MAX FACTOR 2000 CALORIE VOLUME & CURL
________
Jeden z moich ulubionych tuszy do rzęs z wygiętą, tradycyjną szczoteczką. Nie przepadam za typowo silikonowymi szczotkami, bo zwykle bardzo sklejają mojej rzęsy i aplikują zbyt dużą ilość produktu. Ta ma klasyczne włoski i bardzo ładnie rozdziela, a dodatkowo podkręca rzęsy. Nie osypuje się i jest mocno czarna.
REVLON VOLUME+LENGHT MAGNIFIED
________
Kolejny tusz z tradycyjną szczoteczką, który uwielbiam.
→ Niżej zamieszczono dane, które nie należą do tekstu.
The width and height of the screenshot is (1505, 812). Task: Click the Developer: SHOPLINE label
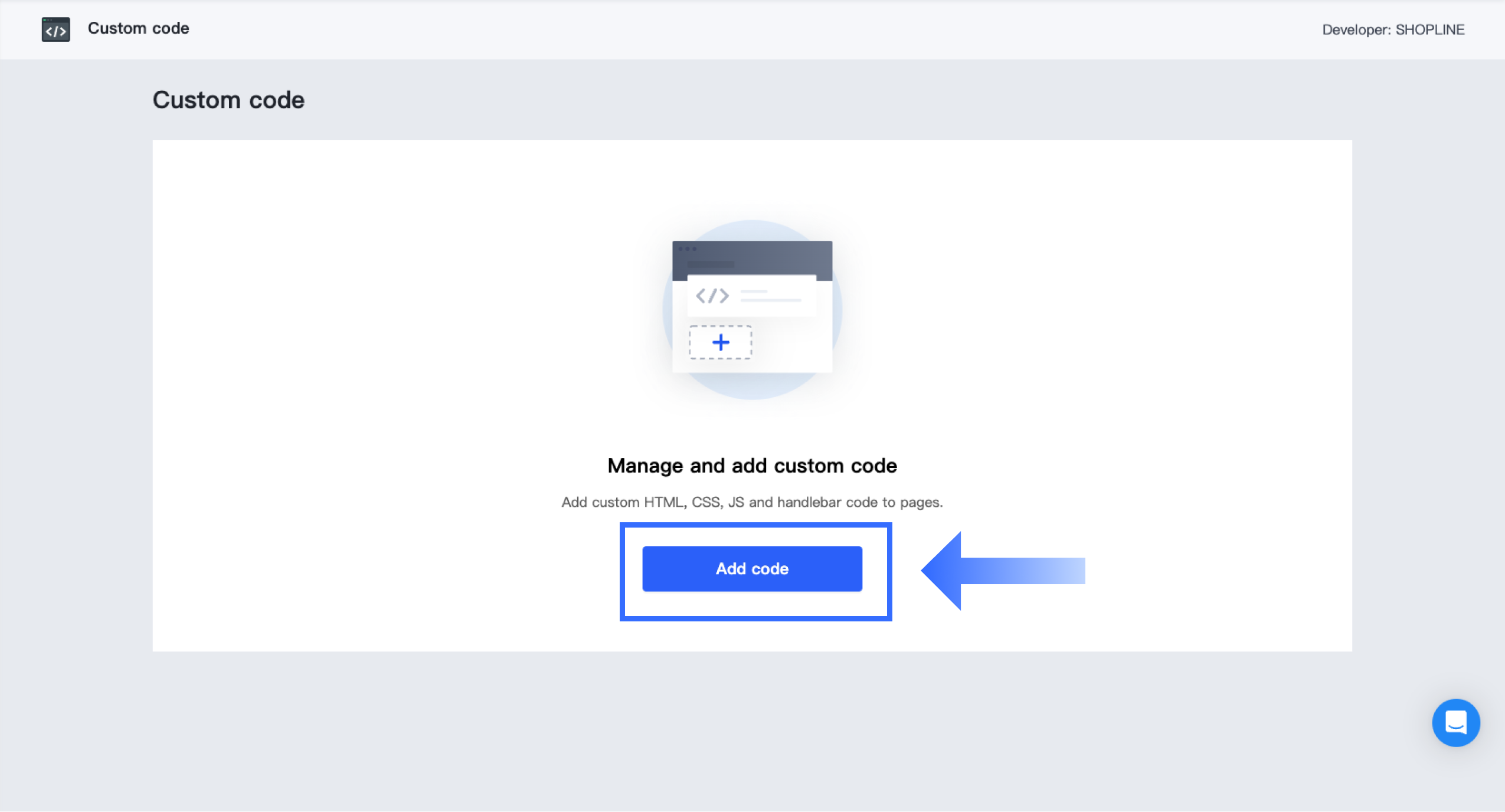(x=1393, y=30)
Mocno pogrubia i wydłuża rzęsy, nie odbija się na powiekach i nie kruszy. Fajne w tej maskarze jest to, że od razu po otwarciu spełniła moje oczekiwania i nie potrzebowała czasu, aby zgęstnieć czy lekko przeschnąć. Porównałabym ją trochę do Maybelline Colossal, który kiedyś również bardzo lubiłam.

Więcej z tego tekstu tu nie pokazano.